No dia 8 de setembro, o Itaú Unibanco anunciou a demissão de cerca de mil funcionários, após revisar condutas relacionadas ao trabalho remoto e ao registro de jornada. A decisão, justificada pelo banco como consequência de baixa produtividade no home office, levantou questionamentos sobre a continuidade desse modelo no Brasil.
Segundo o Itaú, parte dos trabalhadores em regime remoto registrava atividade digital diária inferior a 20%, mesmo declarando horas extras. O banco, que tem mais de 96 mil funcionários, disse ter analisado por quatro meses dados de softwares corporativos, incluindo uso de e-mails, pacotes Office, chamadas de vídeo e sistemas internos.
“Em alguns casos, foram identificados padrões incompatíveis com nossos princípios de confiança, que são inegociáveis para o banco”, afirmou a instituição em nota.
Monitoramento digital em debate
A decisão gerou reação do Sindicato dos Bancários de São Paulo, Osasco e Região, que criticou a falta de transparência no processo. Para a presidente Neiva Ribeiro, “não é razoável usar mecanismos de vigilância para justificar cortes em massa sem advertências prévias”.
Especialistas ouvidos pelo g1 explicam que softwares como XOne, Time Doctor e Teramind se popularizaram desde a pandemia, permitindo medir tempo de uso do computador, cliques e abertura de programas. Embora legais, essas ferramentas são alvo de críticas pela possibilidade de análises injustas.
Produtividade: entregas ou horas de tela?
O professor Marcelo Graglia, da PUC-SP, lembra que algoritmos avaliam apenas dados quantitativos, ignorando aspectos qualitativos do trabalho:
“O risco é transformar o ambiente corporativo em um reality show, onde os funcionários simulam atividades só para parecer produtivos. Isso mina a confiança e pode gerar burnout e perda de talentos.”
Já a consultora Thatiana Cappellano defende que o foco deveria ser nas entregas e resultados, e não apenas nas horas diante da tela.
Impactos no mercado de trabalho
O episódio preocupa trabalhadores e especialistas, pois pode servir de precedente para outras empresas.

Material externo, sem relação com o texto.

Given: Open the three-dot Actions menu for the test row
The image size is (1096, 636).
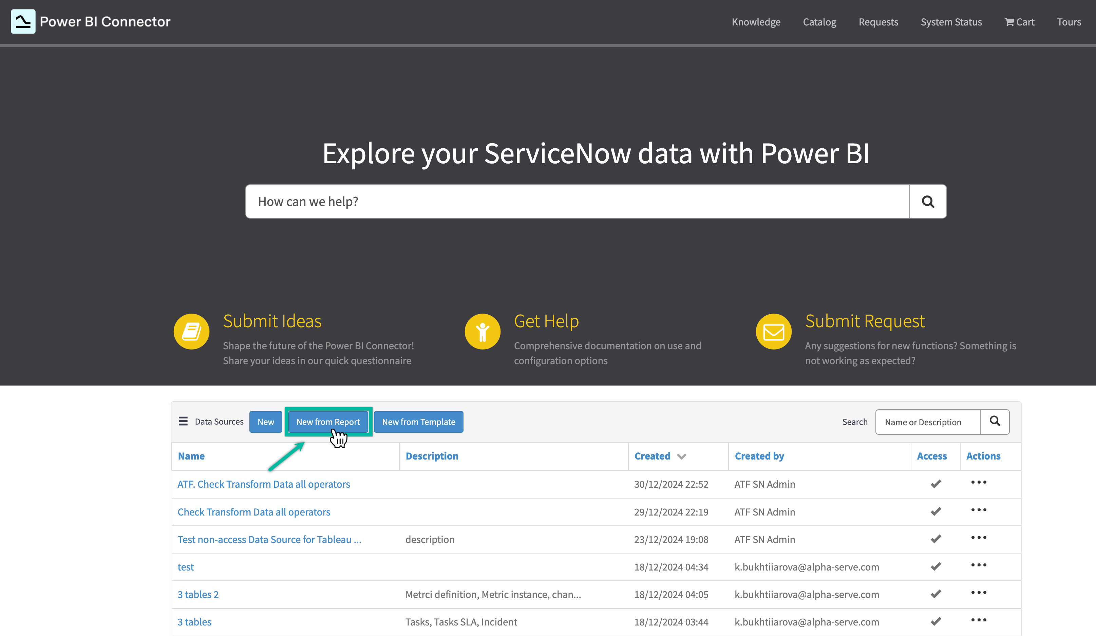Looking at the screenshot, I should (979, 565).
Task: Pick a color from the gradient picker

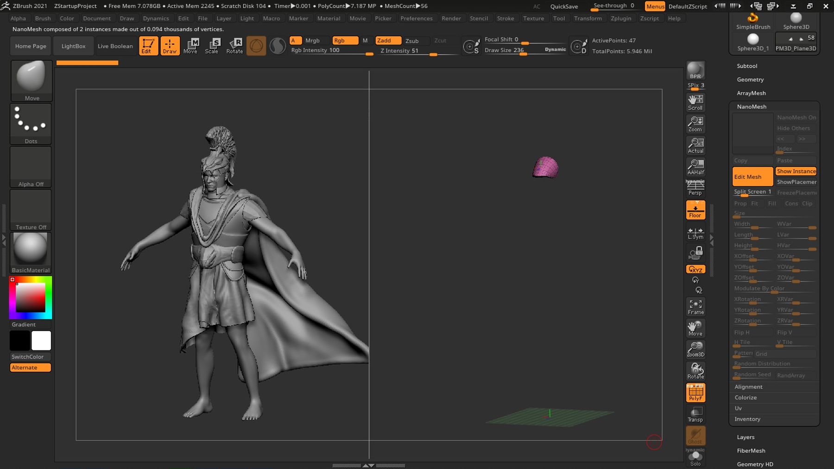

Um levantamento do Insper mostra que, em 2020, o home office chegou a mais de quatro dias por semana. Em 2025, a média caiu para 2,3 dias semanais, mas ainda 71% dos profissionais trabalham remotamente ao menos uma vez por semana.

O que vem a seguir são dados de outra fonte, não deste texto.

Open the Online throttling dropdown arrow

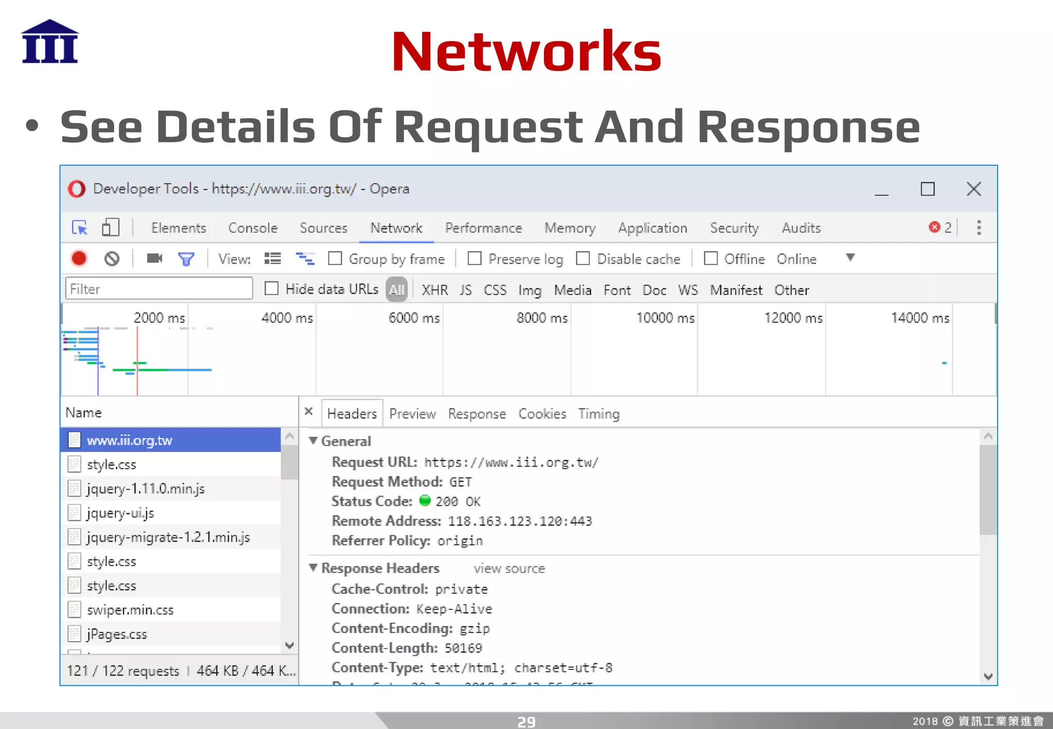[850, 258]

Para a professora Tatiana Iwai, do Insper, a decisão do Itaú pode alimentar a desconfiança empresarial em relação ao trabalho remoto:
“Quando uma empresa desse porte toma uma decisão tão drástica, outras acabam se sentindo autorizadas a rever ou restringir o home office. O problema é que isso pode ser feito de forma precipitada, sem considerar o impacto na cultura organizacional e na relação de confiança com os trabalhadores.”
Futuro em aberto
Embora a medida do Itaú não signifique o fim do home office, especialistas acreditam que o modelo passará por ajustes. Setores como tecnologia tendem a manter forte presença remota, enquanto áreas comerciais e de atendimento seguem pressionadas pelo retorno ao presencial.
O caso também evidencia a necessidade de critérios claros, métricas adequadas e feedback contínuo para que o trabalho remoto continue viável sem abrir espaço para vigilância excessiva ou demissões em massa.